Campus free speech bill becomes law in North Carolina
House Bill 527, the North Carolina legislation aimed at improving protections for free speech on public college campuses in the state, became law yesterday. The bill garnered bipartisan support, passing the state’s Senate 34-11 and the House of Representatives 80-31.
Sponsored by Reps. Christopher Mills and Jonathan Jordan, the legislation includes several important provisions that will better protect campus free speech.
HB 527 helps ensure students aren’t punished for distributing literature in outdoor areas on campus. As FIRE’s most recent “Spotlight on Speech Codes” report shows, roughly 1 in 10 colleges maintain problematic policies that restrict expression to certain areas on campus, oftentimes called “free speech zones.” These misleadingly labeled “free speech zones” are routinely struck down by courts because they unconstitutionally limit student expression to tiny, out of the way areas of campus. Statutorily prohibiting these zones will hopefully avoid the need for litigation over this issue in North Carolina.
The law also requires institutions to create a range of sanctions for any person under its jurisdiction who “substantially disrupts the functioning of the constituent institution or substantially interferes with the protected free expression rights of others … .” The substantial disruption standard is necessary to ensure that fleeting boos, for example, (which constitute protected speech) remain protected, while conduct that materially disrupts or otherwise silences others remains actionable.
The language of this law is different from laws or bills in other states requiring specific mandatory minimum sanctions for students who materially disrupt the free expression of others. Instead, this law reminds institutions that they have an obligation to take action when people engage in conduct that silences their opponents on campus, while giving institutions the flexibility to evaluate each case in its individual context.

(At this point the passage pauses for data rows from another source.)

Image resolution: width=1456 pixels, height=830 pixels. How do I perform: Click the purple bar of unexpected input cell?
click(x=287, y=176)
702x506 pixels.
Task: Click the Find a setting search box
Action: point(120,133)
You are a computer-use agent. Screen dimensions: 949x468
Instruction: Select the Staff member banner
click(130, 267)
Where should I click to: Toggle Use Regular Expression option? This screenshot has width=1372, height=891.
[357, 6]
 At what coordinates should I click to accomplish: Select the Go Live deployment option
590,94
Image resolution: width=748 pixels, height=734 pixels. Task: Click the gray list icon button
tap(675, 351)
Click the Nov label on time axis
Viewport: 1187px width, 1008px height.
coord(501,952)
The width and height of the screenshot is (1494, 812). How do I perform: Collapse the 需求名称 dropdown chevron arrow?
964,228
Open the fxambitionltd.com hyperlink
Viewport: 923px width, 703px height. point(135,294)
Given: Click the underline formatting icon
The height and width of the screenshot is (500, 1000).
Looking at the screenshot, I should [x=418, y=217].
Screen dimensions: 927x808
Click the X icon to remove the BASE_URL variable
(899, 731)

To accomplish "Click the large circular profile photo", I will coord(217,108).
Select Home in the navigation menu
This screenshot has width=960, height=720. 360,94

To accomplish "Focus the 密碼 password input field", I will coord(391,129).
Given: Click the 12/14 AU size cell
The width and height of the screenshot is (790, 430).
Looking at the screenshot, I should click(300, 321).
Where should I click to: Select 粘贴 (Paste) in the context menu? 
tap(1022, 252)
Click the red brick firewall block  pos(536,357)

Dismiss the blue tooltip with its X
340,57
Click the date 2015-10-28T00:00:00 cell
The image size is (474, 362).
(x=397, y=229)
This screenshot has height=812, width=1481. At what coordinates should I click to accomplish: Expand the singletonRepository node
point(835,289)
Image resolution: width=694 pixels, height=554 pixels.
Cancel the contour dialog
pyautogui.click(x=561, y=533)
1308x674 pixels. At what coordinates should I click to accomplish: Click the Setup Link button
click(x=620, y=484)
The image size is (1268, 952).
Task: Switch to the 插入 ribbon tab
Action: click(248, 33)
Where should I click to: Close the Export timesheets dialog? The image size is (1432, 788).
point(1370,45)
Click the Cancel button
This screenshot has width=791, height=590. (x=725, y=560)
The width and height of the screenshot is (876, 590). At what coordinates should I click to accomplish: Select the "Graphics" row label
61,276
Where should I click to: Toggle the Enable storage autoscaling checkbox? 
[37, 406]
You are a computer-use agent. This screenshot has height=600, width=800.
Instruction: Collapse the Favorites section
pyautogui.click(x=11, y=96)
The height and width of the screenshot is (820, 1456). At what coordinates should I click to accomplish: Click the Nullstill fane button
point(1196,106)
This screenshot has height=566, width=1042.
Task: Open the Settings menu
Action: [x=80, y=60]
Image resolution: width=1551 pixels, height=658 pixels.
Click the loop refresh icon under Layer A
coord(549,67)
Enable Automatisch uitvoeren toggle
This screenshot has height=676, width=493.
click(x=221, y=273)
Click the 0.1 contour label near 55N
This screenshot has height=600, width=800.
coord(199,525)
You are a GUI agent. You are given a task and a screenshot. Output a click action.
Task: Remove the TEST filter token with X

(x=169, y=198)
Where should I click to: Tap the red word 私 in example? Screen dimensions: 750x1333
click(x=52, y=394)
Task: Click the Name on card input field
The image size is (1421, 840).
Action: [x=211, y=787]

This helps to ensure that those who shout down a campus speaker aren’t required to be treated the same as those who physically assault a speaker.
HB 527 also states that colleges and universities “may not take action, as an institution, on the public policy controversies of the day in such a way as to require students, faculty, or administrators to publicly express a given view of a social policy.” This language prevents institutions from taking positions on controversial issues in a way that forces others to conform to their view. For example, if an institution felt that marijuana should remain illegal, it could say so, and it could also require students to avoid its use on their campus. But the school could not force students, faculty, or administrators to publicly agree that marijuana should remain illegal. While institutions rarely overtly try to force constituent groups to take positions that conform to the school’s viewpoints, the problem is not unheard of. This law will prevent such an occurrence in North Carolina.
FIRE is happy to see that these new statutory protections will help better protect student and faculty expression in North Carolina.